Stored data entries
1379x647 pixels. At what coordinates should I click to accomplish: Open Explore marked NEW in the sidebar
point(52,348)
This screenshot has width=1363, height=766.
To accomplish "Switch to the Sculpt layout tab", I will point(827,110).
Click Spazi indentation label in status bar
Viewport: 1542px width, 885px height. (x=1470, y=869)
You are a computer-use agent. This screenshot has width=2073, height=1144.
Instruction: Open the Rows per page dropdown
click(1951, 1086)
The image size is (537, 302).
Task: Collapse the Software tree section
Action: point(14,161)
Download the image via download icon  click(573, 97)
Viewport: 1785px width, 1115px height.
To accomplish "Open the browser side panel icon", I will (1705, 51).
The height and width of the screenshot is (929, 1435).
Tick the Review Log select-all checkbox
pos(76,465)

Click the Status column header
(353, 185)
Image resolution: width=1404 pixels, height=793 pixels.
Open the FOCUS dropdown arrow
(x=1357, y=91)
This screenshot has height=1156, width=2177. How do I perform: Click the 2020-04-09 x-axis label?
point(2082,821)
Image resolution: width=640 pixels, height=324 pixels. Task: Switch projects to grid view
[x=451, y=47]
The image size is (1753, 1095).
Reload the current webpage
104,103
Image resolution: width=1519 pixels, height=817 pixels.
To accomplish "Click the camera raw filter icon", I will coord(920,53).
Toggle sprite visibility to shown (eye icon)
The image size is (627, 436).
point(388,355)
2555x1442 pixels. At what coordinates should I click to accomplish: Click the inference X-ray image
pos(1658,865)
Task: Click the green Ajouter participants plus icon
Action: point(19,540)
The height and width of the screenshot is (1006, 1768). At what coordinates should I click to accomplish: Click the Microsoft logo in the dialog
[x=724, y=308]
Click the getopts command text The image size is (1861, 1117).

> **Goal of the exercise**
Copy the lines above, please. Keep them exact.

> **Your solution**
1379x647 pixels. At what coordinates should I click to accomplish: Open Explore marked NEW in the sidebar
point(52,348)
This screenshot has width=1363, height=766.
To accomplish "Switch to the Sculpt layout tab", I will point(827,110).
Click Spazi indentation label in status bar
Viewport: 1542px width, 885px height. (x=1470, y=869)
You are a computer-use agent. This screenshot has width=2073, height=1144.
Instruction: Open the Rows per page dropdown
click(1951, 1086)
The image size is (537, 302).
Task: Collapse the Software tree section
Action: point(14,161)
Download the image via download icon  click(573, 97)
Viewport: 1785px width, 1115px height.
To accomplish "Open the browser side panel icon", I will (1705, 51).
The height and width of the screenshot is (929, 1435).
Tick the Review Log select-all checkbox
pos(76,465)

Click the Status column header
(353, 185)
Image resolution: width=1404 pixels, height=793 pixels.
Open the FOCUS dropdown arrow
(x=1357, y=91)
This screenshot has height=1156, width=2177. How do I perform: Click the 2020-04-09 x-axis label?
point(2082,821)
Image resolution: width=640 pixels, height=324 pixels. Task: Switch projects to grid view
[x=451, y=47]
The image size is (1753, 1095).
Reload the current webpage
104,103
Image resolution: width=1519 pixels, height=817 pixels.
To accomplish "Click the camera raw filter icon", I will coord(920,53).
Toggle sprite visibility to shown (eye icon)
The image size is (627, 436).
point(388,355)
2555x1442 pixels. At what coordinates should I click to accomplish: Click the inference X-ray image
pos(1658,865)
Task: Click the green Ajouter participants plus icon
Action: point(19,540)
The height and width of the screenshot is (1006, 1768). At what coordinates should I click to accomplish: Click the Microsoft logo in the dialog
[x=724, y=308]
Click the getopts command text The image size is (1861, 1117).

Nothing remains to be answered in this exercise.